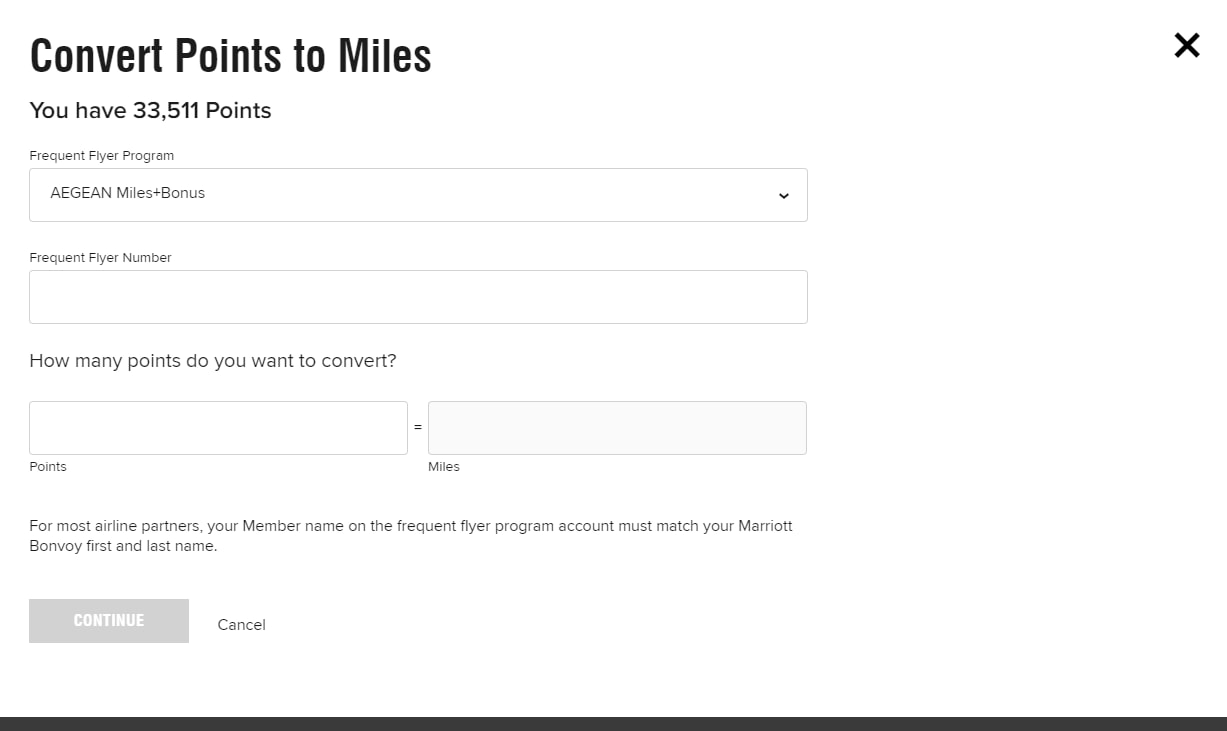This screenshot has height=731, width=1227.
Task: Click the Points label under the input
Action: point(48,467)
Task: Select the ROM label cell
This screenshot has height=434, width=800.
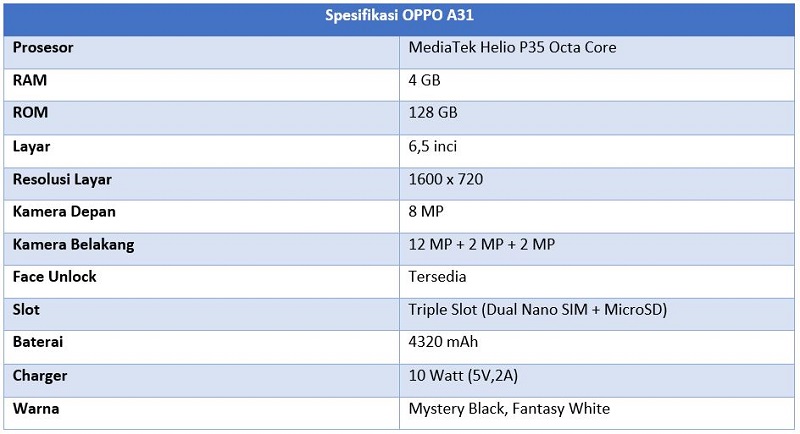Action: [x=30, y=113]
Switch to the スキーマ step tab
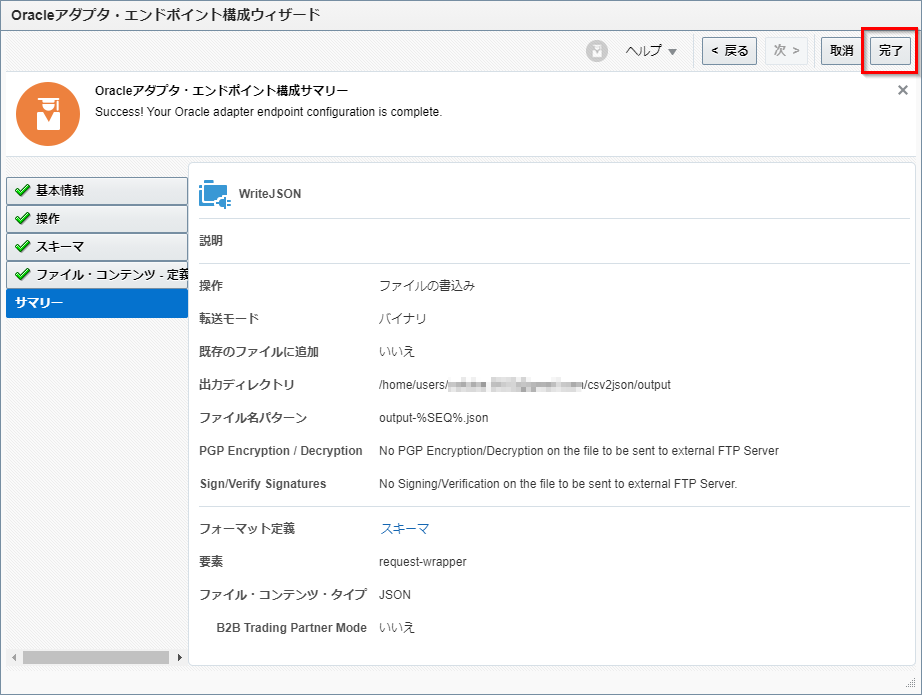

● ● ● ● ●

**Required action:** Find the line containing "Task: Select the ROM label cell" in the records above and restate it, and each line after it through the end, word for word, dropping the pictures.

**Solution for this problem:**
Task: Select the ROM label cell
This screenshot has height=434, width=800.
Action: [x=30, y=113]
Switch to the スキーマ step tab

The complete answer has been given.